Joseph the carpenter Joseph the carpenter is the earthly father of Jesus, though the Gospels of Matthew and Luke point out Mary was pregnant because of the Holy Spirit. Nevertheless, various figures in the text refer to Joseph as Jesus's father. According to Luke, Joseph is descended from the line of King David.
Judas Iscariot Judas ("Judah") Iscariot is one of the Twelve apostles or core followers of Jesus. He hands Jesus over to the Jewish authorities, which eventually leads to Jesus's crucifixion and death.
Jude Jude ("Judah") is a Jewish Christ-believer who is traditionally identified as a brother of Jesus named in the Gospel of Mark. One of the Catholic Letters is attributed to Jude.
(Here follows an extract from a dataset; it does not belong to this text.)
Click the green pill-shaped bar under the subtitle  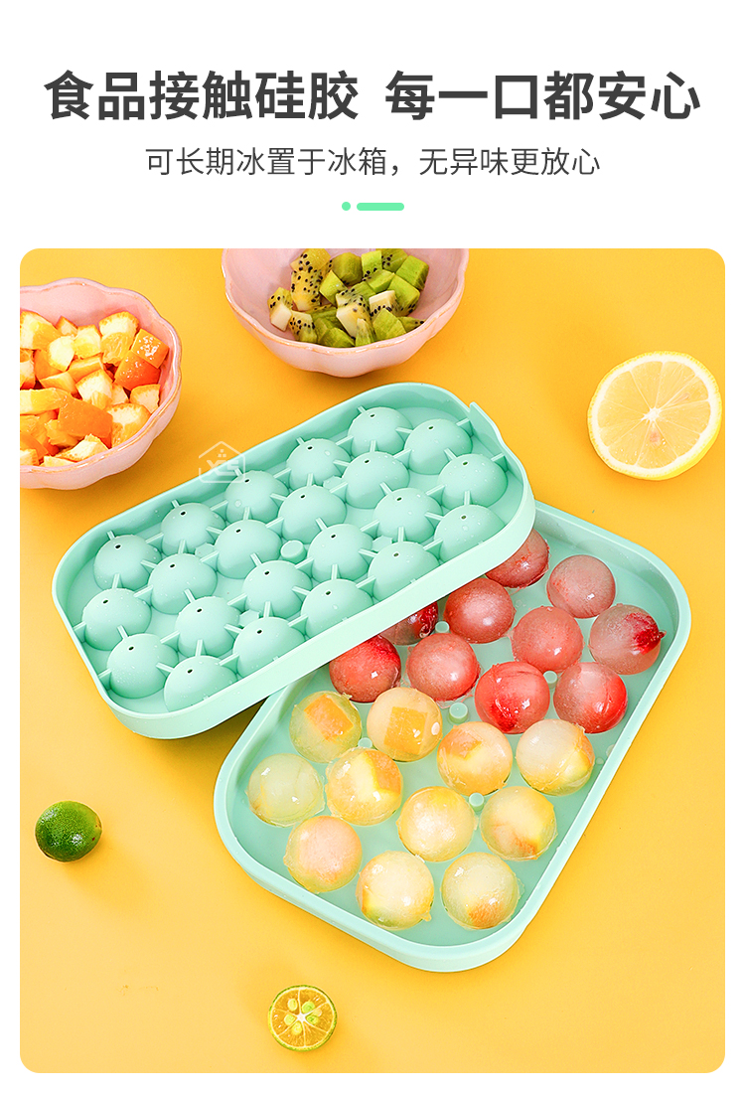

Lazarus Lazarus is the brother of Martha and Mary who lives at Bethany. He is Jesus's friend, and in the Gospel of John raises him from the dead after he has already been in the tomb for four days.
Lydia Lydia is a wealthy woman from Philippi (modern-day Filippoi, Greece) who becomes a Christ-believer and patroness after hearing the gospel from Paul.
Mary and Martha Mary ("Miriam") and Martha are friends of Jesus. They live in Bethany, a city outside Jerusalem, and according to the Gospel of John they are the sisters of Lazarus, whom Jesus raised from the dead.
Mary Magdalene Mary ("Miriam") Magdalene is one of the most important female followers of Jesus. According to certain gospel accounts, she was present at the foot of the cross when other disciples had fled. She is also present at the tomb to discover that Jesus has been raised from the dead, and in John's Gospel she is the first to encounter the risen Jesus.
Michael Michael is an angel of God who leads the divine military forces (an army of angels) in a battle against the dragon and his angels in the book of Revelation.
Satan Satan is a spiritual being and former angelic figure who fell from heaven and became an adversary of God, Jesus, and Christ-believers in the New Testament. Revelation describes how Satan will ultimately be punished in a lake of fire at the end of time.
Stephen Stephen is a Christ-believer in the city of Jerusalem who is appointed to serve as a deacon in the Acts of the Apostles. Because he publicly accuses Jews of killing Jesus like they killed God's prophets in the past, Stephen is accused of blasphemy and stoned to death. His attitude toward death and toward those who execute him is forgiving, echoing the death of Jesus on the cross. He is identified as a proto-martyr (first person to die for his Christian faith).
Timothy Timothy is a follower of Paul and the addressee of two letters in the New Testament. The Acts of the Apostles introduces Timothy as one of Paul's traveling companions and missionary partners. Various Pauline letters mention Timothy as a valued partner and even figurative child of Paul. The letters 1 and 2 Timothy and Titus assume Timothy is in a position of church leadership in Ephesus.
Titus Titus is a traveling companion of Paul, named in the Acts of the Apostles and in a Pauline letter addressed to him. He is a leader in the early church.
The whore of Babylon The whore of Babylon, a female figure from the book of Revelation, is a villainess aligned with Satan and the various beasts who oppress the Christ-believers. It is likely she is a symbol for the city and empire of Rome, and her "whoredom" represents unfaithfulness to God, or idolatry.
The woman clothed with the Sun The woman clothed with the Sun, a female figure from the book of Revelation, is threatened by the evil dragon, but she and her child are protected by God. It is likely she is a symbol for either Mary the mother of Jesus or for the whole church of the Christ-believers, and her rescue represents God's care for God's people.